Philoland est un pays auquel on accède en philosophant ou en pensant, théoriquement accessible à tous. Sa géographie ressemble à celle de nos pensées. Il s’agit donc d’un pays aux mille visages, qui se modifie pour satisfaire les réflexions et les rêves de chacun.

Chapitre 2 : De l’autre côté du tableau...


Mon cher Simon

Crois-moi, je n’ai jamais souhaité être un philosophe. Si tu lis ses lignes parce que tu soupçonnes en être un, écoute mon conseil : referme ce livre immédiatement. Prends pour argent comptant le mensonge que tes parents t’ont raconté sur ta naissance et tente de mener une vie normale.  Une vie de philosophe c’est dangereux. C’est angoissant.
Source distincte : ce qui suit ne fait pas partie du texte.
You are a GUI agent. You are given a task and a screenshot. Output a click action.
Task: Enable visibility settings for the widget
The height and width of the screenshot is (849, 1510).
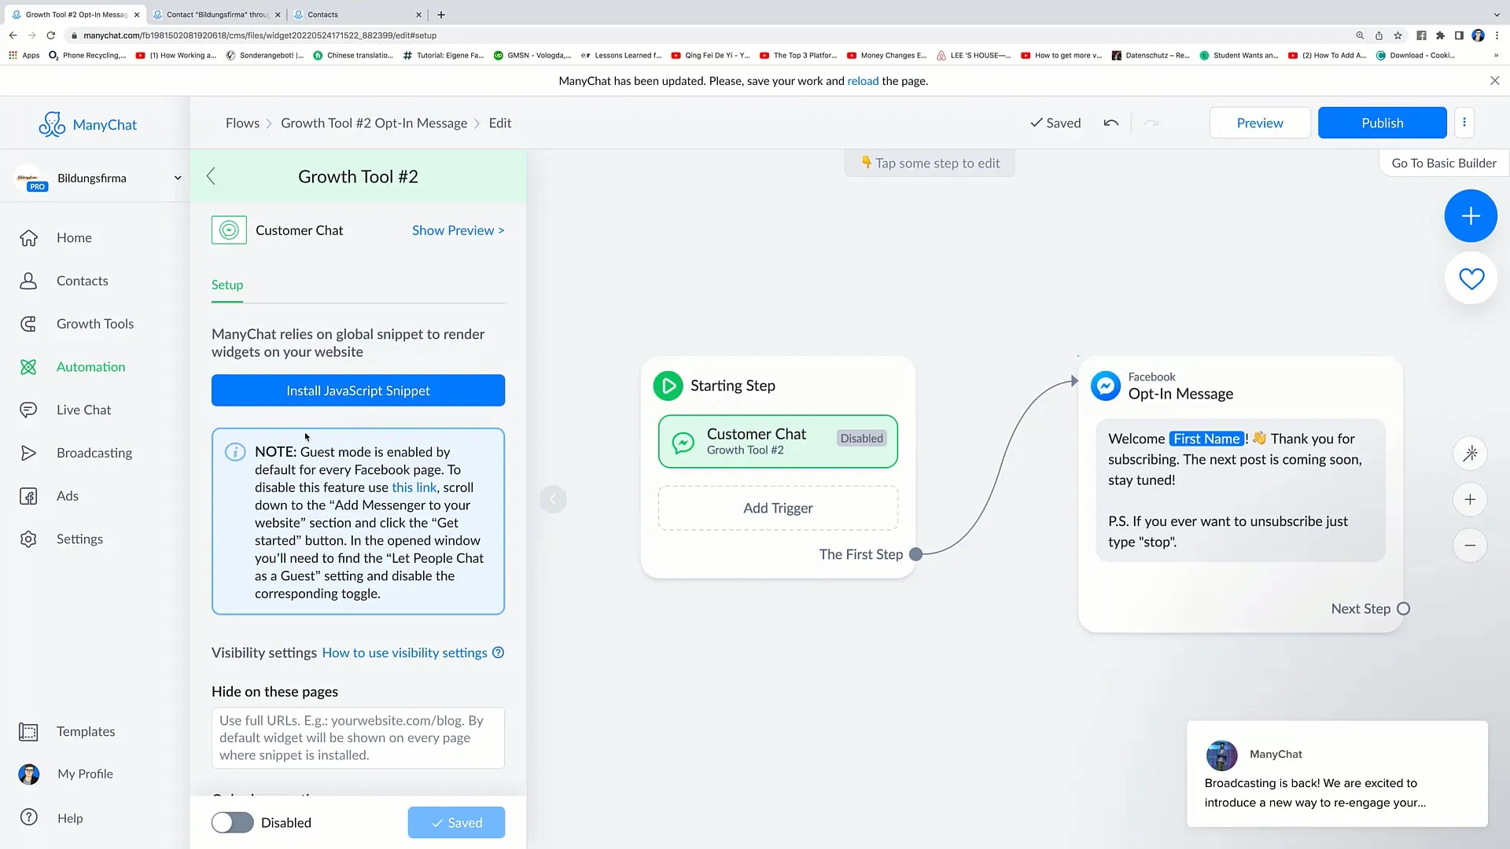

Et, le plus souvent, ça se termine par une mort abominable et douloureuse.  Si tu es un adolescent normal qui a ouvert ce livre  en pensant qu’il s’agit d’une œuvre de fiction, parfait.  Poursuis ta lecture. Je t’envie  de pouvoir croire que rien de toute cette histoire n’est jamais arrivé.
Mais si tu te reconnais dans ces pages-si tu sens quelque chose remuer en toi, arrête de lire tout de suite,  il se pourrait que tu sois l’un des nôtres. Or dès l’instant où tu le sauras, il ne leur faudra pas longtemps pour te percevoir et se lancer à tes trousses.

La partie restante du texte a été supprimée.